During meetings in Islamabad in May involving Pakistan, China and the Taliban, Taliban Foreign Minister Amir Khan Muttaqi said the TTP and Pakistan should hold talks, but he did not suggest a role. for the Taliban. Meanwhile, the Taliban have agreed with China and Pakistan to extend the Belt and Road Initiative to Afghanistan.
The US withdrawal “has given an impetus to the activities of the TTP”, Ahmed Sharif Chaudhry, Pakistani army spokesman, said at a press conference on April 25. year, he said.
For their part, the Taliban are unhappy that Pakistan has not recognized their regime, said sources familiar with the matter. But that would be difficult for Pakistan given sanctions against the Taliban and Islamabad’s need for the International Monetary Fund to approve a stalled bailout.
Pakistan is designated as a major non-NATO ally by the United States. While this confers certain military and financial advantages, it does not include any mutual defense treaty that would require US forces to respond in the event of a military attack. Over the years, some U.S. lawmakers have sought to remove the statute due in part to Pakistani support for the Taliban.
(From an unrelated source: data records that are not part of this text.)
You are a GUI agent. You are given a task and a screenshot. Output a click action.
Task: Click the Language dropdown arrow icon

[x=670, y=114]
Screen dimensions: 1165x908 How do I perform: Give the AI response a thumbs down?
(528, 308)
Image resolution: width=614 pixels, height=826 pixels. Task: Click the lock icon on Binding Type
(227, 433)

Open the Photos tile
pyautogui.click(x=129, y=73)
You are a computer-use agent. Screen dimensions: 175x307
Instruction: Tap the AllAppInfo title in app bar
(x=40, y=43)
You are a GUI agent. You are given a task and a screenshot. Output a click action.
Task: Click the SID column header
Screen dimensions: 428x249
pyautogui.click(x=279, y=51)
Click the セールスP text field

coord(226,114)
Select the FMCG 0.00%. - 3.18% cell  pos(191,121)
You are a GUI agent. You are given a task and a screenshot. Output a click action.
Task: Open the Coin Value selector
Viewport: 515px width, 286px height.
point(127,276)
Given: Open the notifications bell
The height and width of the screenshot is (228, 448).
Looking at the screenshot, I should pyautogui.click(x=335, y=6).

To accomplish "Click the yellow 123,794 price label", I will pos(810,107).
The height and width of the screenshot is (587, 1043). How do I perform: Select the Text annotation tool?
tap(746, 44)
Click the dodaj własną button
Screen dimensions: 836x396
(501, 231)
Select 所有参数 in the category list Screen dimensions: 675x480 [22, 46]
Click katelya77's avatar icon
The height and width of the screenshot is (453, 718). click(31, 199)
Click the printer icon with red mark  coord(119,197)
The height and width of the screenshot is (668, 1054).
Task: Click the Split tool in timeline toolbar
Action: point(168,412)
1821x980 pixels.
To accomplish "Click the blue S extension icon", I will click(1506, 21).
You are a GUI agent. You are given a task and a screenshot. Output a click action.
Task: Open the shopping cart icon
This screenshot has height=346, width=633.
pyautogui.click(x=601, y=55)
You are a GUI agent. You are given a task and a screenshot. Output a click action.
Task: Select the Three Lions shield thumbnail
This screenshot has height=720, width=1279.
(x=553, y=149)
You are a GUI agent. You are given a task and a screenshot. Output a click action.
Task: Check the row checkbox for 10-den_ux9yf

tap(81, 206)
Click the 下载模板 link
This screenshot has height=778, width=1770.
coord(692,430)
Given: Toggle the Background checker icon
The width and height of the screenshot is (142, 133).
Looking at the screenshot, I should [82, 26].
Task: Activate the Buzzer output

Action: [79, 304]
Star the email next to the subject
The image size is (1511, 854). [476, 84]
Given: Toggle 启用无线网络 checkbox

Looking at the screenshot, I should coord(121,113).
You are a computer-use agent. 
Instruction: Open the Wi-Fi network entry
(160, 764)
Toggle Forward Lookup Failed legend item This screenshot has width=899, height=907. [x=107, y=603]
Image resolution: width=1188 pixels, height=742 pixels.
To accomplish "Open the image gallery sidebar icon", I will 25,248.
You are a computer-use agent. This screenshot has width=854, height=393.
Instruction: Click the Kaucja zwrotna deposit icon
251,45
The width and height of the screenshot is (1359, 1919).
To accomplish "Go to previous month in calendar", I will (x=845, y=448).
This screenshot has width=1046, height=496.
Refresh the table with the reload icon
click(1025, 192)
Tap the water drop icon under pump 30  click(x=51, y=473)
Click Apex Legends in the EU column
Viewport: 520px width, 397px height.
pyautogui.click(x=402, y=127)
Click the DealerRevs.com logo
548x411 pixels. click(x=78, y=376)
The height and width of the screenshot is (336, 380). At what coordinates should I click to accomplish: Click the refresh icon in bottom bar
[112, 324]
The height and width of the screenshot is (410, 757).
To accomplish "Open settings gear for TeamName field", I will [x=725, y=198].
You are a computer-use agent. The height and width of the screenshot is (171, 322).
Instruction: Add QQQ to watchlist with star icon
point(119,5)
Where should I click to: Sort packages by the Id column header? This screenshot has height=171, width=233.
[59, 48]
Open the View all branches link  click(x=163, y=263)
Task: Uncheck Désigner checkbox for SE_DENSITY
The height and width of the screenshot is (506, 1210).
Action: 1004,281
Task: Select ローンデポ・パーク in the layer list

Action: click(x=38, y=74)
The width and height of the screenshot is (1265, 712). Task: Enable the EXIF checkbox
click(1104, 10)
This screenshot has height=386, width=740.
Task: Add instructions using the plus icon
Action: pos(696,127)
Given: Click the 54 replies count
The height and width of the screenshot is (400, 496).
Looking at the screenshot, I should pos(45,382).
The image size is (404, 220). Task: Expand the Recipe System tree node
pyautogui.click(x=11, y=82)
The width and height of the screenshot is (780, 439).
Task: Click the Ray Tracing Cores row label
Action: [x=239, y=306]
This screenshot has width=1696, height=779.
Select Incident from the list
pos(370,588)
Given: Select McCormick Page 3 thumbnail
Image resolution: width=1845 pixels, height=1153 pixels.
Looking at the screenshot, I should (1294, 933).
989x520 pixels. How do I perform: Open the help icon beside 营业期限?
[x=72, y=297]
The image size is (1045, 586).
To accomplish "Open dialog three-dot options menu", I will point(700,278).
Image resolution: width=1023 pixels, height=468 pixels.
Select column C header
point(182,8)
During the War on Terror, Pakistan secretly aided the militant group in its attempts to overthrow a US-backed Afghan government that was friendlier to India, and provided shelter and medical assistance to leaders and Taliban fighters, said Michael Kugelman, director of South Asia. Institute at the Washington-based Wilson Center, a think tank.
The TTP is the largest and deadliest of a dozen insurgent groups in Pakistan, with thousands of fighters hailing from the tribal belt.
The group announced its existence in 2007 after Pakistani security forces launched an operation against a major mosque in Islamabad, suspected of harboring and training Islamic radicals. More than 100 people died in the violence.
TTP attacks are on the rise as Pakistan faces several other major problems. Political tensions are at breaking point. More than 10,000 people linked to Khan’s Pakistan Tehreek-e-Insaf party have been arrested in police raids following protests following Khan’s arrest in May. Khan and his wife have been placed on a no-fly list. Inflation is accelerating at the fastest rate in Asia, making it difficult for most of the country’s more than 220 million people to afford fuel and food. And negotiations with the IMF are at a critical stage because the international lender has not yet released the funds.
All in all, the confidence of the ISI chief, now retired, in the Serena Hotel in Kabul seems misguided.
“Pakistan has long bet on the Taliban as its best strategic bet in Afghanistan – a group willing to help Pakistan pursue its interests, including counterterrorism,” Kugelman said. “What Pakistan apparently did not realize was that the Taliban, once they no longer needed a wartime sanctuary in Pakistan, would assert their independence from their former boss and would refuse to make their offer.”